### PROBLEM
Write out every row below again, requests included, but move each answer's coordinates by adding -43 to every number in them. Leave the pictures out.

### SOURCE DATA

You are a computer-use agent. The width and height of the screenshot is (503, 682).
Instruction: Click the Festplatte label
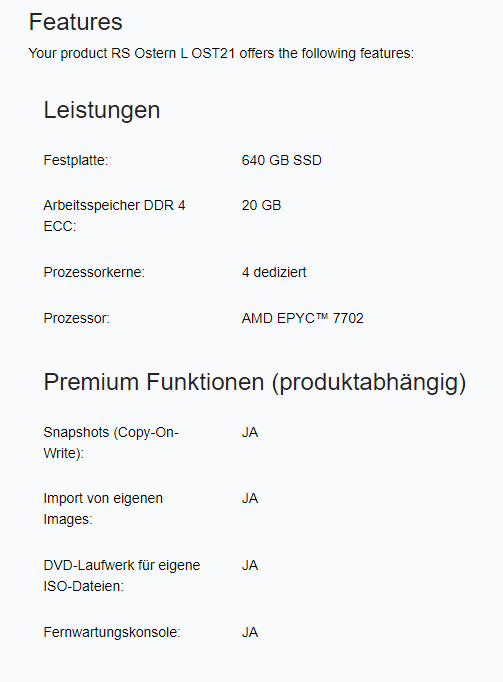[x=76, y=160]
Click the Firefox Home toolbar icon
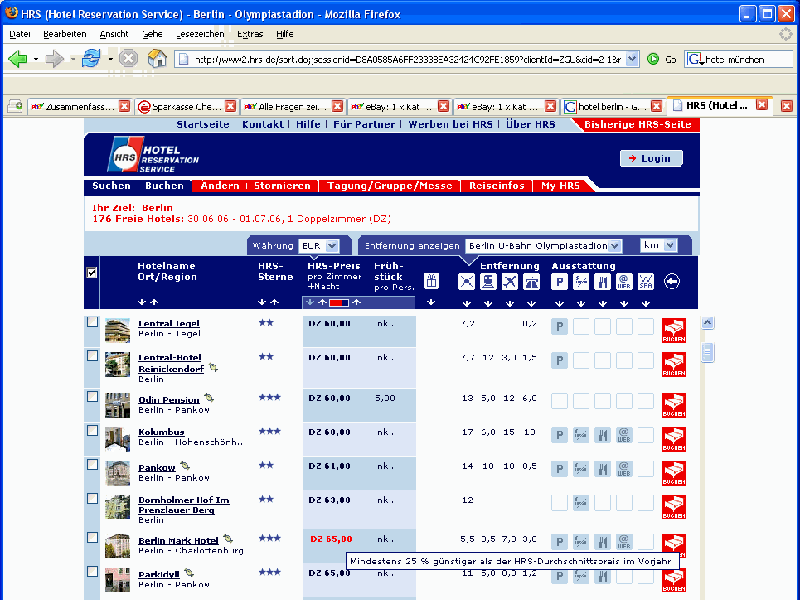 (157, 59)
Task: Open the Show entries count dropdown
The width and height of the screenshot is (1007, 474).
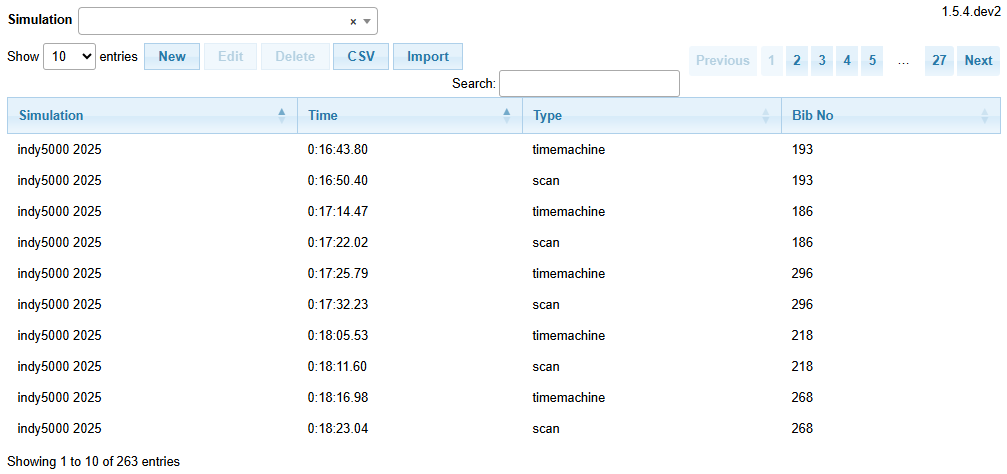Action: pos(69,57)
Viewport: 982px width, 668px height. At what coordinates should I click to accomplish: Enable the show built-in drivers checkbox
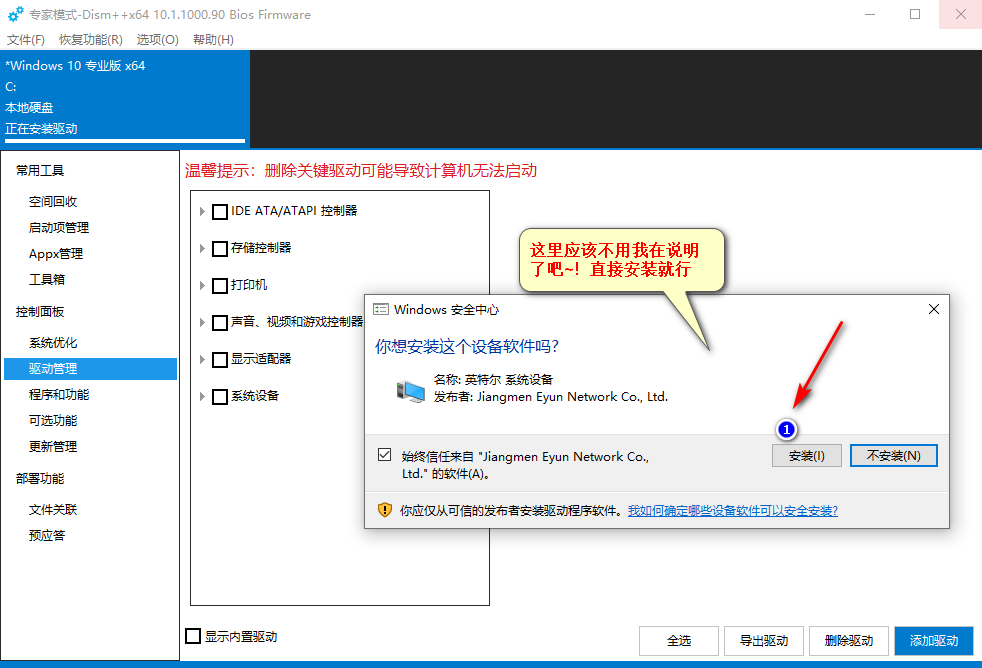pyautogui.click(x=193, y=636)
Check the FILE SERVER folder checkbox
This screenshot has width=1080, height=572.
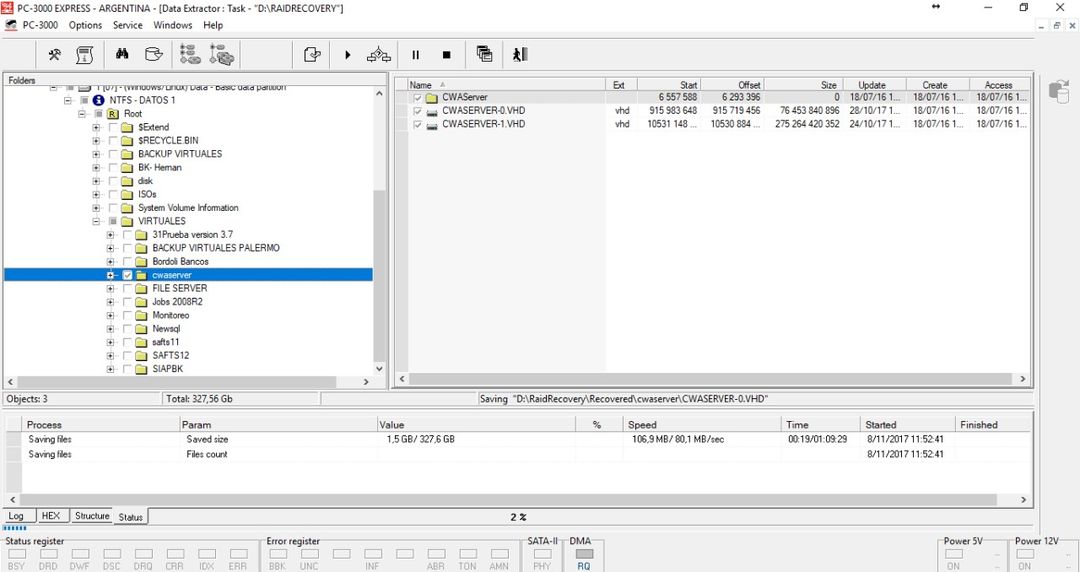coord(127,288)
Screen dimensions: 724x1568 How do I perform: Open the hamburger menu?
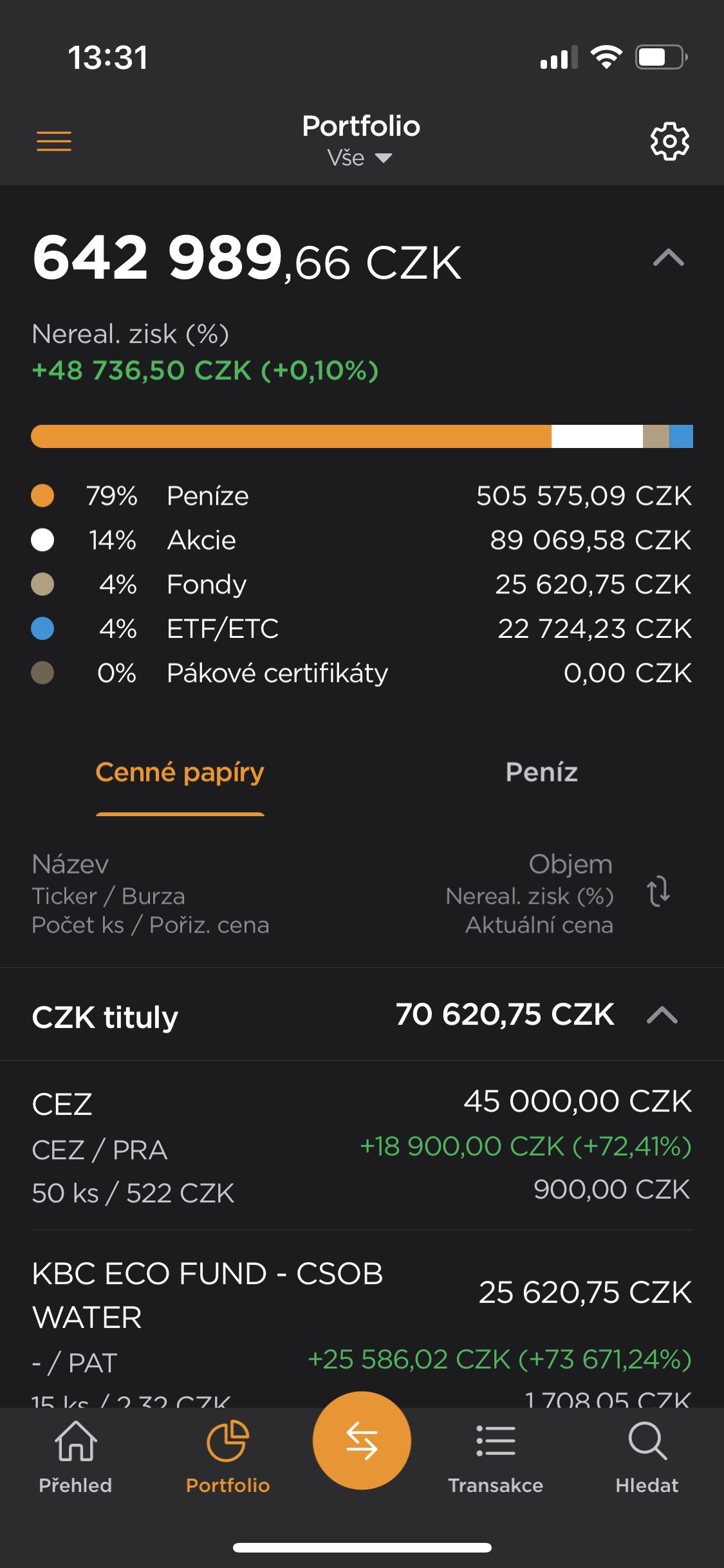[x=54, y=140]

### RESULT
You are a computer-use agent. The width and height of the screenshot is (503, 682).
Instruction: Click the Festplatte label
[x=33, y=117]
Click the Firefox Home toolbar icon
 (114, 16)
Task: Open the Show entries count dropdown
The width and height of the screenshot is (1007, 474).
Action: pos(26,14)
Viewport: 982px width, 668px height. At what coordinates should I click to accomplish: Enable the show built-in drivers checkbox
pyautogui.click(x=150, y=593)
Check the FILE SERVER folder checkbox
This screenshot has width=1080, height=572.
coord(84,245)
Screen dimensions: 724x1568 How do I perform: Open the hamburger menu?
[x=11, y=97]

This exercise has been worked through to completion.